A woman charged with drunk driving after being four times over the legal limit has had the case against her dismissed. The woman from upstate New York actually has a rare condition that converts the food she eats into alcohol.
The woman was pulled over while driving her car. Police asked her to take a breathalyzer test, then arrested her for having a blood alcohol level of four times the legal limit. However, the woman was found to have a rare condition called "auto-brewery syndrome,” which makes her digestive system convert the food she eats into alcohol.
"She had no idea she had this condition. Never felt tipsy. Nothing,” AP reported her lawyer, Joseph Marusak, as saying.

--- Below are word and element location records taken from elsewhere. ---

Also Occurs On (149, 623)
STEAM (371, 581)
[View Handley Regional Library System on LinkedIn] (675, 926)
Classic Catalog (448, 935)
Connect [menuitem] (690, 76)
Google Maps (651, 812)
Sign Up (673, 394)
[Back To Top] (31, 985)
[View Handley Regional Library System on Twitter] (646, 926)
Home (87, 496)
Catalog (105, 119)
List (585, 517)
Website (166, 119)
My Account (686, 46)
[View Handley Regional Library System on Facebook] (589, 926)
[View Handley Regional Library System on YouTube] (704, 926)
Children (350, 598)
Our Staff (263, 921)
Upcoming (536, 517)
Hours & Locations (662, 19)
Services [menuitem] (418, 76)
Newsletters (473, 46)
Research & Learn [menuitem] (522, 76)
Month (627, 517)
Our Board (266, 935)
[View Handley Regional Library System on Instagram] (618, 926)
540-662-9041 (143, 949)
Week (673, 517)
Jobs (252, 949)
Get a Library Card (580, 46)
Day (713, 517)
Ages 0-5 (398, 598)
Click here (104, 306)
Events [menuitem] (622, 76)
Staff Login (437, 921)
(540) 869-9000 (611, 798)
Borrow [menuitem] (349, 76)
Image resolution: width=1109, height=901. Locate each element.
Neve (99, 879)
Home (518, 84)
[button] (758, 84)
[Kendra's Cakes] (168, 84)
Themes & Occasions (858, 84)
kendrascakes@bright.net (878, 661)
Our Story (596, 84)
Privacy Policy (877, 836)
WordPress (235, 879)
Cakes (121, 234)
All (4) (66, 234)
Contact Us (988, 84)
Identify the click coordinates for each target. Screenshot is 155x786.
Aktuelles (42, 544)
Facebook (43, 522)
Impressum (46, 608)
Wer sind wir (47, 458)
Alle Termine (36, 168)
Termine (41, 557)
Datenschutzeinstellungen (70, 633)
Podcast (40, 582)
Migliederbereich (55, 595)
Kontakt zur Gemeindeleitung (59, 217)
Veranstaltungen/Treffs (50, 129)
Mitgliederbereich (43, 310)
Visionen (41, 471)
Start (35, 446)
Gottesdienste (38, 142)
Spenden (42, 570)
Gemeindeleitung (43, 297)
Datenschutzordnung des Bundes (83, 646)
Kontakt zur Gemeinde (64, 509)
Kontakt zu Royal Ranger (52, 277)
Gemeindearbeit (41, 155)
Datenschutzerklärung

Marusak declined to identify his client to the media, citing her innocence of the charges – which were subsequently dismissed by a Buffalo court after he was able to provide medical proof that the woman had high levels of yeast in her intestines, which were turning high-carbohydrate foods into alcohol.
"At first glance, it seems like a get-out-of-jail-free card," said Jonathan Turley, a law professor at George Washington University, AP reported. "But it's not that easy. Courts tend to be skeptical of such claims. You have to be able to document the syndrome through recognized testing."
Marusak got in touch with Dr. Anup Kanodia, who was able to eventually diagnose the woman with auto-brewery syndrome. While waiting to see her, the lawyer arranged for medics to monitor his client on days when she did not drink alcohol. They took several blood samples to monitor her blood alcohol levels.
"At the end of the day, she had a blood-alcohol content of .36 without drinking any alcoholic beverages," Marusak said. He said the woman also bought a breathalyzer and blew into it every night for 18 days, registering around .20 every time. The legal limit for driving in the state of New York is just .08.
The evidence was submitted by Marusak and the case against the woman was eventually dropped.
Although the lawyer declined to identify his client, the Buffalo News reported her as being a 35-year-old schoolteacher. The publication also quoted the arresting officer as saying that the woman had bloodshot eyes and slurred speech, and that she failed several sobriety tests.